Entertainment Film Distributors has teamed with the Film Council’s Premiere Fund to co-finance “Sex Lives of the Potato Men,” a $3 million sex comedy (natch) by first-time writer-director Andy Humphries. Shooting starts later this month.
It stars two of Britain’s hottest young comic actors, ultra-slob Johnny Vegas and Mackenzie Crook (brilliantly geeky in hit sitcom “The Office”) as two unreconstructed blokes who regard themselves as Birmingham’s answer to Butch Cassidy and the Sundance Kid. They spend their time either chasing women for sex, or being chased by them for revenge. Other cast include Lucy Davies (also from “The Office”) and Mark Gatiss (one of “The League of Gentlemen”).
Script, developed by producer Anita Overland with Film Council coin, caused a big buzz among U.K. distribs when it went out last year, with Entertainment quickest on the draw. For Overland, it’s certainly a change of pace and style from her last credit as a producer, Michael Winterbottom‘s searing refugee drama “In This World,” described by the Daily Telegraph’s critic as “the finest British film of my lifetime.” “Sex Lives of the Potato Men,” the first film she will produce under her banner Devotion Films, isn’t exactly aiming for such an artistic pinnacle, but it’s likely to reach a much wider audience.
Bardem sets sail for Ithaca
Javier Bardem is lining up to play the ancient Greek hero Odysseus in Neil Jordan‘s “The Return.” The $18 million pic is being produced by Uberto Pasolini and financed by Michael Kuhn‘s Qwerty Films under its distribution deal with 20th Century Fox. Script by Edward Bond deals with the homecoming of Odysseus to his island kingdom of Ithaca, 20 years after he left to fight in the Trojan War. He finds his wife, Penelope, besieged by suitors who believe he is dead. The producers are trying to firm a start date around the availability of talent, but it now looks unlikely to start in the first half of this year as originally planned.
Ministry scares up pix
The Ministry of Fear is open for business. The horror label of Anglo-Irish production outfit Little Bird Films has greenlit its first movie — the Marc Evans chiller “Trauma,” starring Colin Firth and Mena Suvari — and is readying two more projects to start by the end of this year.
“You Can’t Come In” is an original screenplay by Muriel Gray, the Scottish TV presenter-turned-novelist, about a woman who sells her soul to a demon in order to save her dying child.
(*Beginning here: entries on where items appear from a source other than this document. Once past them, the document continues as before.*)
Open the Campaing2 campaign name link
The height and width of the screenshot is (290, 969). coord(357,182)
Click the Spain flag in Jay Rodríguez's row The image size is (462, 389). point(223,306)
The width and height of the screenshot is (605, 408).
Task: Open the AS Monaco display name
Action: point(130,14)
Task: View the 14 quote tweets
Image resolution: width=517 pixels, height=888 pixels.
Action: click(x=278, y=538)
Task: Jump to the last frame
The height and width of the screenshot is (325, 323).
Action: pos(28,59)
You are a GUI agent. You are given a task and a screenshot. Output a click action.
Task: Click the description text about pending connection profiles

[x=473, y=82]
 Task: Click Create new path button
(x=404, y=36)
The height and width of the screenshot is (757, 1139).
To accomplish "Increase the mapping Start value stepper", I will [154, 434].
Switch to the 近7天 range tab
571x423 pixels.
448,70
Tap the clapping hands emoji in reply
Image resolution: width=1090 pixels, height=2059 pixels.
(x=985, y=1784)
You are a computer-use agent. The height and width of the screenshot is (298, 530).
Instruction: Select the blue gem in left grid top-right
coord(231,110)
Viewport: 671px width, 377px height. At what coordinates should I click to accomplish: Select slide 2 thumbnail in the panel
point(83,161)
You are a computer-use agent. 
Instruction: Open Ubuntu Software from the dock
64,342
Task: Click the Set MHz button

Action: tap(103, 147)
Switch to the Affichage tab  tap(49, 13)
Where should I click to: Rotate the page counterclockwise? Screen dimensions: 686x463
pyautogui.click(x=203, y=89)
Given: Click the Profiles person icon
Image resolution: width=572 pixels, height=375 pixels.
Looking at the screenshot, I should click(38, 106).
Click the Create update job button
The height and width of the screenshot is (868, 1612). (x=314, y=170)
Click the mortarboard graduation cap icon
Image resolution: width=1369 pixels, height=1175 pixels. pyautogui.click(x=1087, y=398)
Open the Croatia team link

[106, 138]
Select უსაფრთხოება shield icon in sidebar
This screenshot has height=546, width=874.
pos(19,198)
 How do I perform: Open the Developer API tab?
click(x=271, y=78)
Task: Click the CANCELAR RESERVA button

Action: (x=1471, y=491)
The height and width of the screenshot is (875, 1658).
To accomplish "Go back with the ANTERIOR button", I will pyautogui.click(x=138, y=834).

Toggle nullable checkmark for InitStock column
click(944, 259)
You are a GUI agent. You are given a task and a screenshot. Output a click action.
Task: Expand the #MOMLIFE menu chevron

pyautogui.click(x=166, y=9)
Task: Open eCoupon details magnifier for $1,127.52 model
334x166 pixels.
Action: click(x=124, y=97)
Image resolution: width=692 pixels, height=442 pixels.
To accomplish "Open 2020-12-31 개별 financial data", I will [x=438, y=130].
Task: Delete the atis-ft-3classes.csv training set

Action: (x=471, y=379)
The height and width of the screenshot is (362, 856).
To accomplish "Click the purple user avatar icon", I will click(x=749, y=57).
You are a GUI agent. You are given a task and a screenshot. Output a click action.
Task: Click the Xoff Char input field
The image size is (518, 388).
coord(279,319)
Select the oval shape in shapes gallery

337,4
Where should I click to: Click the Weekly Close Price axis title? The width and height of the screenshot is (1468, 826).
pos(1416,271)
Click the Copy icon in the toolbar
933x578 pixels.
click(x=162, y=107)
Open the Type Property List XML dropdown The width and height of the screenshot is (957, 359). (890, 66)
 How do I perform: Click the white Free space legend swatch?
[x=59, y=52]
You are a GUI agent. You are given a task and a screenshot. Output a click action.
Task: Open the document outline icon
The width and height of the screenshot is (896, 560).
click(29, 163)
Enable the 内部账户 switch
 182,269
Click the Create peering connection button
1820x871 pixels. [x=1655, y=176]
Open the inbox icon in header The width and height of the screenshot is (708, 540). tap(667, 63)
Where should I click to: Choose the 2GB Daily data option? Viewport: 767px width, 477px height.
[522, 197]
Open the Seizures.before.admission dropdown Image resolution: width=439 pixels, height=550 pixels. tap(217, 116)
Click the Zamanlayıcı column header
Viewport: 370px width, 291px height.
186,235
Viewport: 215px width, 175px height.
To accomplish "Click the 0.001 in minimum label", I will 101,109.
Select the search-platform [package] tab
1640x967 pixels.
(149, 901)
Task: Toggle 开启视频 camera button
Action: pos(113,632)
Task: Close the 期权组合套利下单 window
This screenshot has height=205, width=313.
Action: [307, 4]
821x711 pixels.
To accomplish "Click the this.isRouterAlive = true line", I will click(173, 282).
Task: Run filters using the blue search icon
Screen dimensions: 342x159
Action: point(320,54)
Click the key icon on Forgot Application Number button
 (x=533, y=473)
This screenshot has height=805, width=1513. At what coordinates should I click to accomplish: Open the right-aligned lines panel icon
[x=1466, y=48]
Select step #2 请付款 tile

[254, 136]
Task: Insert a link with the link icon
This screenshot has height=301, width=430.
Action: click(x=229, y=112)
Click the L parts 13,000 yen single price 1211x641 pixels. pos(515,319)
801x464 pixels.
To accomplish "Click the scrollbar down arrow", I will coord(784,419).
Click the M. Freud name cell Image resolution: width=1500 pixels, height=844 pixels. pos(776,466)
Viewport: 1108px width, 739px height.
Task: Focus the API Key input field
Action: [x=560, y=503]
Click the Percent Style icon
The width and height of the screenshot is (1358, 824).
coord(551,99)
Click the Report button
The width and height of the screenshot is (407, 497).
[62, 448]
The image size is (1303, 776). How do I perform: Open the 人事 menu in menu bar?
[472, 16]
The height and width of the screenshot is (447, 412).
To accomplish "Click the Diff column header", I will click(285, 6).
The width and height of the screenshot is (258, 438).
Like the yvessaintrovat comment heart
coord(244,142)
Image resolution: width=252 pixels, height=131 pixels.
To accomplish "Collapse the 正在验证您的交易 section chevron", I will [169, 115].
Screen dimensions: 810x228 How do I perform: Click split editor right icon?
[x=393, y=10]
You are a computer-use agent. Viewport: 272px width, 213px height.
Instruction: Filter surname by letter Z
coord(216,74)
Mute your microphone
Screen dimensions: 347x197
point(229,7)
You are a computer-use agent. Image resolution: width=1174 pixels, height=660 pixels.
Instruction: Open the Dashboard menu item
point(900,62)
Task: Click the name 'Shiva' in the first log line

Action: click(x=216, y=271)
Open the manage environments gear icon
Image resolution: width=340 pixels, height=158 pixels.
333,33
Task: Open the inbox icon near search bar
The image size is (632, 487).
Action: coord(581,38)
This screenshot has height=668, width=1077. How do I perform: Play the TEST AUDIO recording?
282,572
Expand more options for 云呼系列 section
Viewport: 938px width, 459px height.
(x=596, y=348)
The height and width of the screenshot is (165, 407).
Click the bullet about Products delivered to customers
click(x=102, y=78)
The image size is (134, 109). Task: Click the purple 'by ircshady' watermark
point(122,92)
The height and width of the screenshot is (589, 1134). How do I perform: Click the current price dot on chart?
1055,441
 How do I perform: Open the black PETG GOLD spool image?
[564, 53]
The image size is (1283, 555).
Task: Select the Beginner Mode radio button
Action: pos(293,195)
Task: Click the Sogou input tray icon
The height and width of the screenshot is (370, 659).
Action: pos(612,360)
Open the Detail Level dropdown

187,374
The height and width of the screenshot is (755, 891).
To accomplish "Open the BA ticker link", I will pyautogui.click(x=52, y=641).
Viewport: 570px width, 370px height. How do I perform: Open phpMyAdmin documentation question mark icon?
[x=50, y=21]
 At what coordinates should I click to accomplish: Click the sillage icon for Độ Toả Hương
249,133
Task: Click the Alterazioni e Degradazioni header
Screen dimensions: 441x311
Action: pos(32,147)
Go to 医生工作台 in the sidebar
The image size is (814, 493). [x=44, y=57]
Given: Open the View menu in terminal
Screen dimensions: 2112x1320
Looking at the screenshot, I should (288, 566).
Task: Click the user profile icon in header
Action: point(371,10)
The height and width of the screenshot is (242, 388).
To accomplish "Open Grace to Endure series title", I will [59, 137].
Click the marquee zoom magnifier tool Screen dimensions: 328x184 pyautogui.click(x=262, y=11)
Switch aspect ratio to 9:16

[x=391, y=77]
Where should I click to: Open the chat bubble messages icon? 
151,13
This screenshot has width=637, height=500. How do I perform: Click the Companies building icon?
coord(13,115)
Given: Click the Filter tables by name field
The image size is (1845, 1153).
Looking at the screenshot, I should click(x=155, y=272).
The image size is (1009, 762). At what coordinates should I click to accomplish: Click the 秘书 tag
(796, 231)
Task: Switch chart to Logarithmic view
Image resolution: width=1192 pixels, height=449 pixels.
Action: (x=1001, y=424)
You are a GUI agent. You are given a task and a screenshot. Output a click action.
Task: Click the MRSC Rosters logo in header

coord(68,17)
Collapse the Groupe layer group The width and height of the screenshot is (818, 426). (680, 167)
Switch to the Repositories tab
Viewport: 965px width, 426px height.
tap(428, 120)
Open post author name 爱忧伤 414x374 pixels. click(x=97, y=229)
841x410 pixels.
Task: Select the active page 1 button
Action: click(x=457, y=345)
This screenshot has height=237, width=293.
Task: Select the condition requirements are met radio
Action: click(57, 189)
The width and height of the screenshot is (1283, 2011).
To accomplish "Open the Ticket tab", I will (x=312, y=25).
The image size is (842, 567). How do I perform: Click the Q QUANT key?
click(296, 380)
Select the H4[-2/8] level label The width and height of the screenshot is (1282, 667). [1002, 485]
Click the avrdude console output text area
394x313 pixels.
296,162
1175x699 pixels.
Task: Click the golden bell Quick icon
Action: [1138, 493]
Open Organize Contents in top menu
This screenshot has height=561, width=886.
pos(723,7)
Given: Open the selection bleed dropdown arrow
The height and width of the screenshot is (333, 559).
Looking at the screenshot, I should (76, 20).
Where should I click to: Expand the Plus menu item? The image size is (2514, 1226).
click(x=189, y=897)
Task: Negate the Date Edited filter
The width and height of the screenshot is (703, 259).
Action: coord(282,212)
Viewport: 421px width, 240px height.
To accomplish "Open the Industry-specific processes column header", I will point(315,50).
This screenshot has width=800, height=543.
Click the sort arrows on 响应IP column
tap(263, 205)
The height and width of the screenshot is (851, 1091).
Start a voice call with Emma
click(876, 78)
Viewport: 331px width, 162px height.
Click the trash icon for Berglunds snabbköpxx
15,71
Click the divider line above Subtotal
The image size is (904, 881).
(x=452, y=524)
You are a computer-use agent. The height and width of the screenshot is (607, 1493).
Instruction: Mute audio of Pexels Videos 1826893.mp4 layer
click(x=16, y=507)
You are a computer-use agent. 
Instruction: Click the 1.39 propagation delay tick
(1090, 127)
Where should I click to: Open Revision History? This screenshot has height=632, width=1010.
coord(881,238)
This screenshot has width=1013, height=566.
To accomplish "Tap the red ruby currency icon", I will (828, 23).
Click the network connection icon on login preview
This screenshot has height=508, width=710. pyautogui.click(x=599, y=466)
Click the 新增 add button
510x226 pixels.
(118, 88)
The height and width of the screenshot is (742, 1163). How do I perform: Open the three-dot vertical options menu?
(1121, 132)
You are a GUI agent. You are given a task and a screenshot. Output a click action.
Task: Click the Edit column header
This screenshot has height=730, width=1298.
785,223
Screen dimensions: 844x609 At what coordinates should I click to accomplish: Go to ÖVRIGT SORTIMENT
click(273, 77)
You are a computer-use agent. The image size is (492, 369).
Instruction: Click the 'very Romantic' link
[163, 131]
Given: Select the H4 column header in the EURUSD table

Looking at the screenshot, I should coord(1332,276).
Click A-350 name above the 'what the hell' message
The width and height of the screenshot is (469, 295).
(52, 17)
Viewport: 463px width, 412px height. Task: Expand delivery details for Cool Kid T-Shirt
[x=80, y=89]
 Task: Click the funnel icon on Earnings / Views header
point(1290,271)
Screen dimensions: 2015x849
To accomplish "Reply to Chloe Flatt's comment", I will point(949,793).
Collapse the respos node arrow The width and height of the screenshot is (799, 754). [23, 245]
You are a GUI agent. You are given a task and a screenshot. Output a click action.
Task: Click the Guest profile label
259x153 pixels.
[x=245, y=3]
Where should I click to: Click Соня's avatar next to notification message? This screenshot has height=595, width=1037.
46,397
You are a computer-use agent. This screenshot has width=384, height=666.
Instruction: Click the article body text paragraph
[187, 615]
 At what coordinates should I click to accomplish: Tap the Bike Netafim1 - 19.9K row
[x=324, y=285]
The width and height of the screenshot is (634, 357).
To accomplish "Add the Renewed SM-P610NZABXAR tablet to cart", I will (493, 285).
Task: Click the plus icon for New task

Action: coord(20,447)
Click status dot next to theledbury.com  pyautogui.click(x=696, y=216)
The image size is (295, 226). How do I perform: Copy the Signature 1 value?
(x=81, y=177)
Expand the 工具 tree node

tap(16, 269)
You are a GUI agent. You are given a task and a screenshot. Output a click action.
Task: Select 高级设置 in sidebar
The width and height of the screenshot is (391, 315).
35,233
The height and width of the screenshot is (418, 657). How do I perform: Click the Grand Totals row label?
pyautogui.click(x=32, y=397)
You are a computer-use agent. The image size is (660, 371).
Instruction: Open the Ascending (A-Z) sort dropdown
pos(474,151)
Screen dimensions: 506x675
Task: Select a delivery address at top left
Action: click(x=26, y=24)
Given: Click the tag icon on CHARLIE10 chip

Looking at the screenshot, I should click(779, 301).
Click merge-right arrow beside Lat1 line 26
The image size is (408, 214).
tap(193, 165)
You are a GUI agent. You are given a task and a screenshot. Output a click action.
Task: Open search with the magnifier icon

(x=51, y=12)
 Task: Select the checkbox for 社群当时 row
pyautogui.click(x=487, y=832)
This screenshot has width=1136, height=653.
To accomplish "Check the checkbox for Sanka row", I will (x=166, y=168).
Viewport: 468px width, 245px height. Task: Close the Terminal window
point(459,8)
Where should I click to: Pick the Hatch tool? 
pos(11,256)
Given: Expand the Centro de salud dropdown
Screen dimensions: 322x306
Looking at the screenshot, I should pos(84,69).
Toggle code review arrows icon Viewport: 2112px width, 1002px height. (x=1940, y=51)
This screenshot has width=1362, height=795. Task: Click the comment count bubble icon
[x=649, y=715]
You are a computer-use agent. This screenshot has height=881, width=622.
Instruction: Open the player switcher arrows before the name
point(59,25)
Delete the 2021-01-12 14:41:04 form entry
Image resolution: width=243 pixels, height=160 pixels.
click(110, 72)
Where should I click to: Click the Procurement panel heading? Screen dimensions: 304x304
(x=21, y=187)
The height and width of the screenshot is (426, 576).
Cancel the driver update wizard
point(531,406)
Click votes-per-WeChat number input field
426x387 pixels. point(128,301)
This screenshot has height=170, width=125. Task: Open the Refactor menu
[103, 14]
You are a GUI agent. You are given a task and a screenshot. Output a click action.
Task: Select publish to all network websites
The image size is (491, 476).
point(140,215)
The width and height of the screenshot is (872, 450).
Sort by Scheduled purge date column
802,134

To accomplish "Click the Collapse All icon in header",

Novelist and film critic Kim Newman has written “An English Ghost Story,” a haunted-house tale set deep in the English countryside. Both are currently closing deals with directors.
Lizzie Francke, the former director of the Edinburgh Film Festival who heads Ministry of Fear, says all three projects embody the label’s ethos of “smart psychological horror that can attract strong talent, not low-budget gore fests.”
“They are all chamber pieces, based on character, not special effects, with the idea that the budget can go either way, from $2 million to $10 million, depending on talent,” she explains.
“Trauma” which starts shooting at the end of April in London and the Isle of Man, is at the upper end of that range. Script by Richard Smith is about a man who wakes from a coma after a car accident to discover his wife has died in the same crash. Or has she?
Evans shot his previous low-budget horror hit, “My Little Eye,” on digital video, but “Trauma” will be shot on film by Oscar-nominated cinematographer John Mathieson (“Gladiator”). Evans places the pic in “that Hitchcock tradition, about an ordinary guy in an extraordinary situation, someone to whom strange things happen in a landscape that’s modern and urban and familiar.”
Pic is being sold worldwide by Myriad Pictures, with Warner Bros. taking U.K. theatrical and video rights. Co-financing also comes from BBC Films, the Isle of Man Film Commission and Grosvenor Park’s First Choice tax fund.